Telecom cancelled the passwords of more than 15 per cent of its 450,000 customers on Saturday night without warning.
Users unable to log on had to change their passwords by answering a number of security questions.
Once they were into their email account, a message from Telecom told them: "We have cancelled your current password and you will need to, or have had to, change your password immediately to use your email account."
Thousands of customers are still reportedly without access to their accounts.
Extra staff were called in at the last minute to cope with calls, but users were facing wait times of up to an hour and a half as they tried to get their password changed.
The call centre fielded more than 3000 calls from people asking for help.

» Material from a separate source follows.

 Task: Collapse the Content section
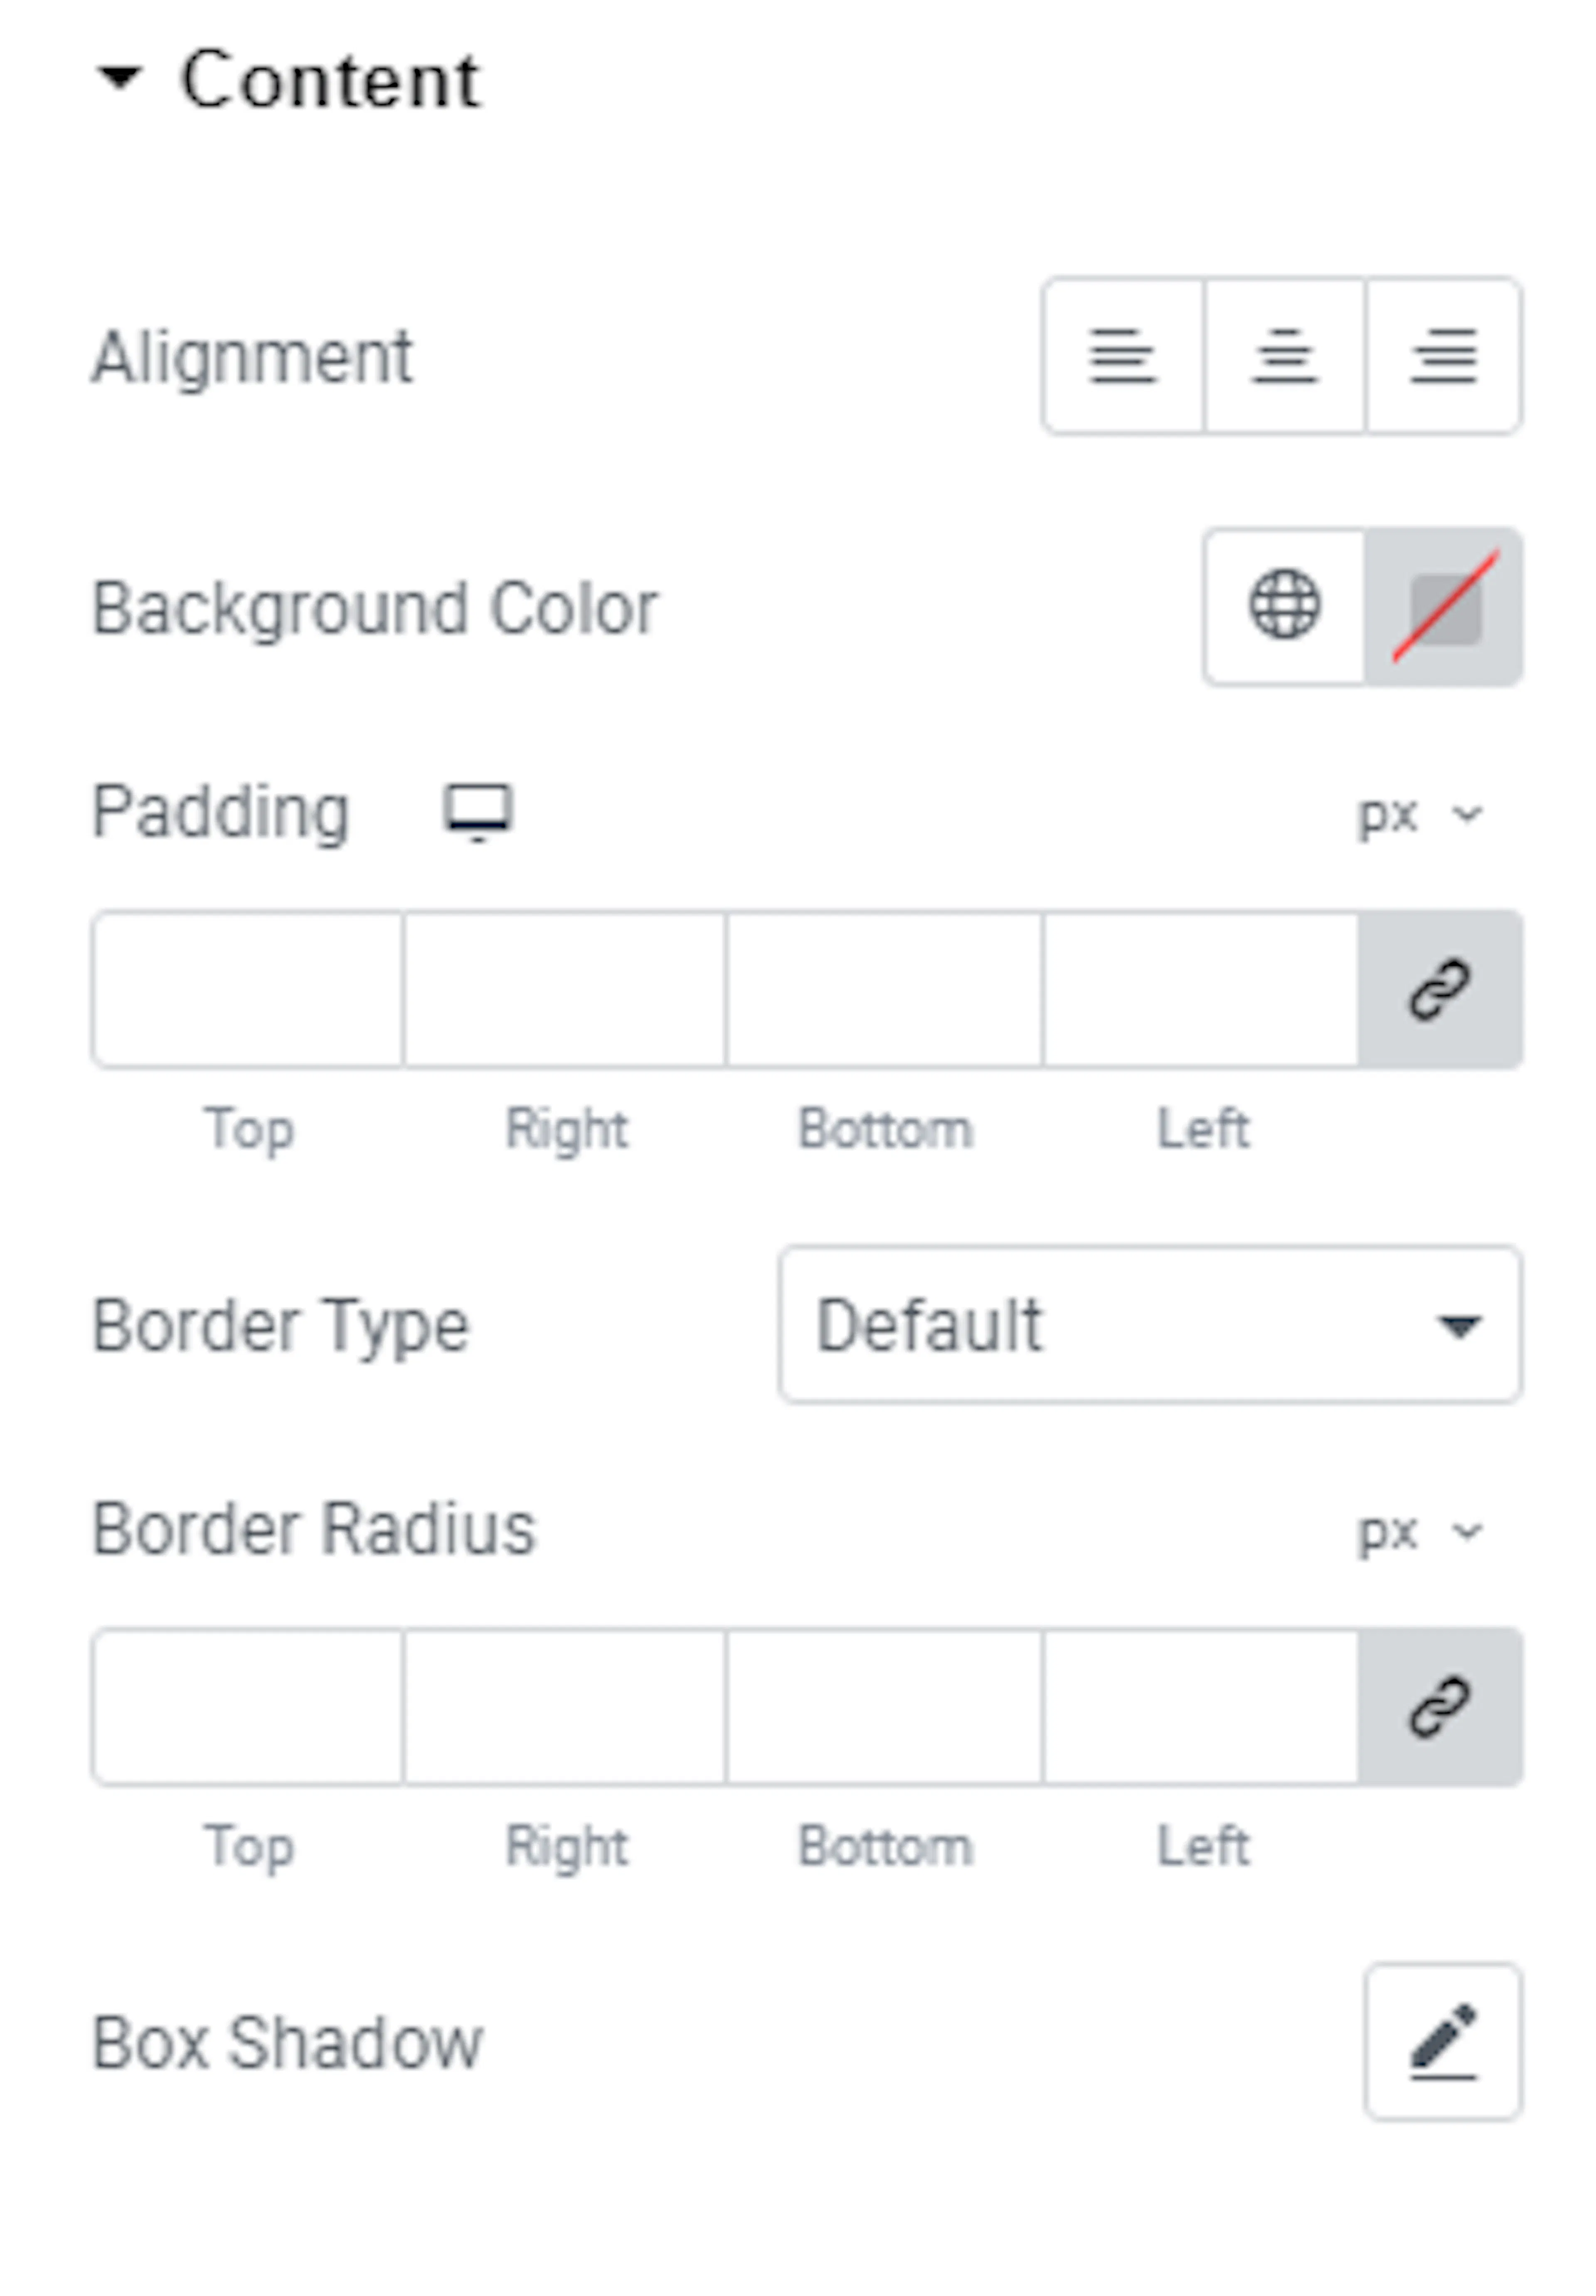pyautogui.click(x=287, y=79)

Head of external media at Telecom, Jo Jalfron, said 107 extra staff had been called in again today.
"Some of them were already doing double shifts. Some of them had already been working 12 hour days," she said.
While wait times for Telecom's main broadband queue remain long, "additional resourcing" had reduced waiting times to around five minutes, she said.

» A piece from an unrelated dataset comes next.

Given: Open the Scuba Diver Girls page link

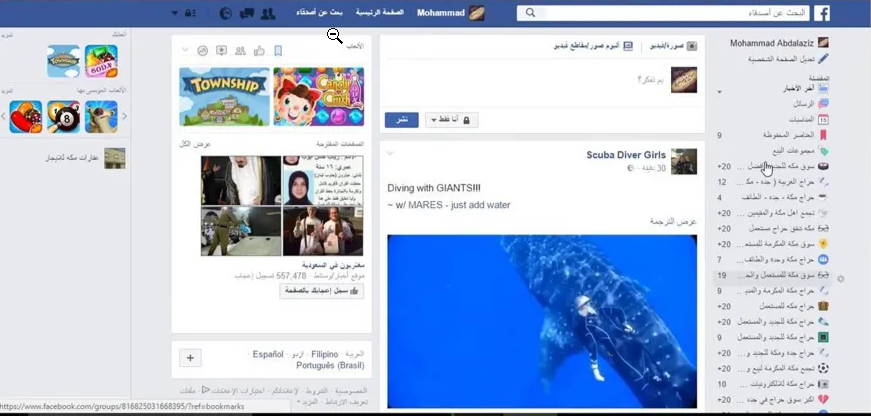Looking at the screenshot, I should coord(626,155).
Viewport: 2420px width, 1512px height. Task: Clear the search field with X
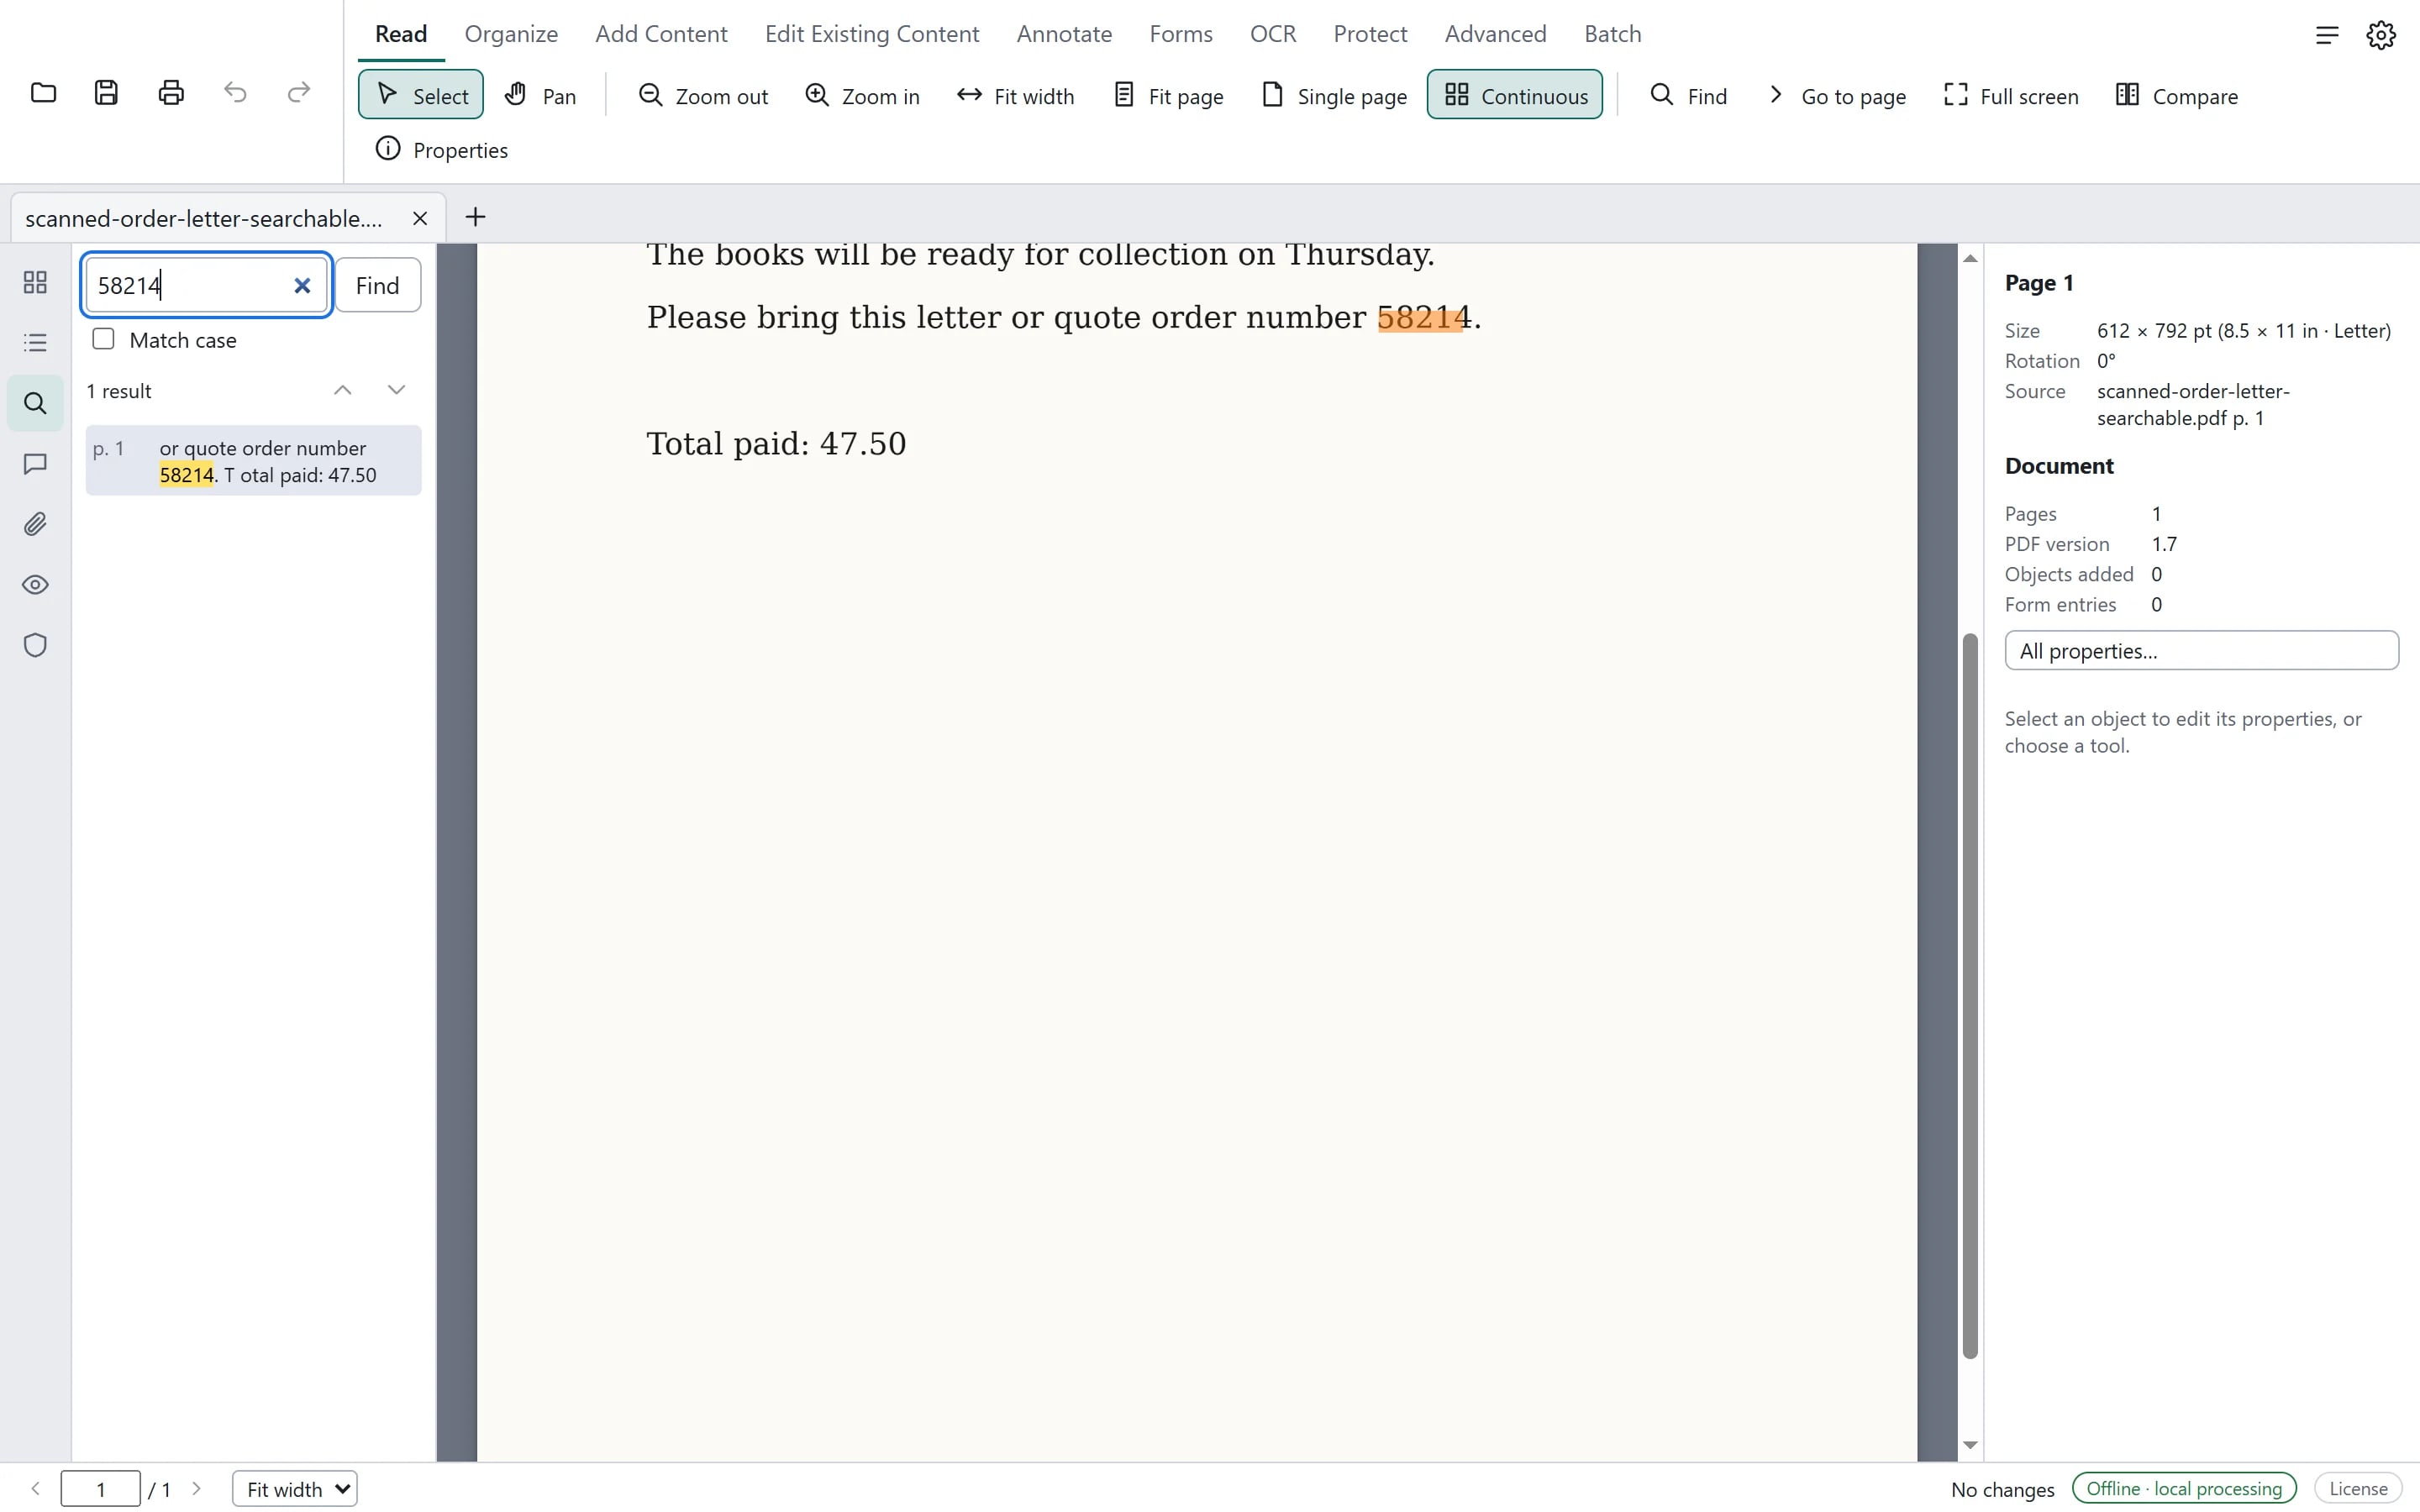302,286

Customers are angry Telecom didn't advise them of the change, pointing out that the email letting them know came after access to their email had been blocked.
"It would have been good to receive the email advising that account access was to be blocked beforehand, or a message on our landline which is also Telecom," said Glenda Baillie. "Unimpressed."
Others said changing their password had been futile.
"Within 10 minutes of changing my password, changing passwords on other internet sites, I logged onto my extra emails and guess what .... another spam email," said Liz Mills.
"Clearly the issues that Telecom are having are not yet rectified."
Telecom has advised customers to change their password since last weekend's cyber-attack.
Despite contention over whether password changes helped to fix the problem, Telecom stood by its actions and urged customers to be patient.
"We're asking customers that do need to call us, to be please be patient given the magnitude of this issue and the resulting high call volume," said Telecom general manager Trish Keith.
"We're hugely sorry for the inconvenience this situation is causing our customers and trying our best to assist them both through our call centres but also through email information and social media."
People must not only change their passwords on their computers, but on their mobile devices too, Telecom said.
Close to 110,000 people have now changed their passwords.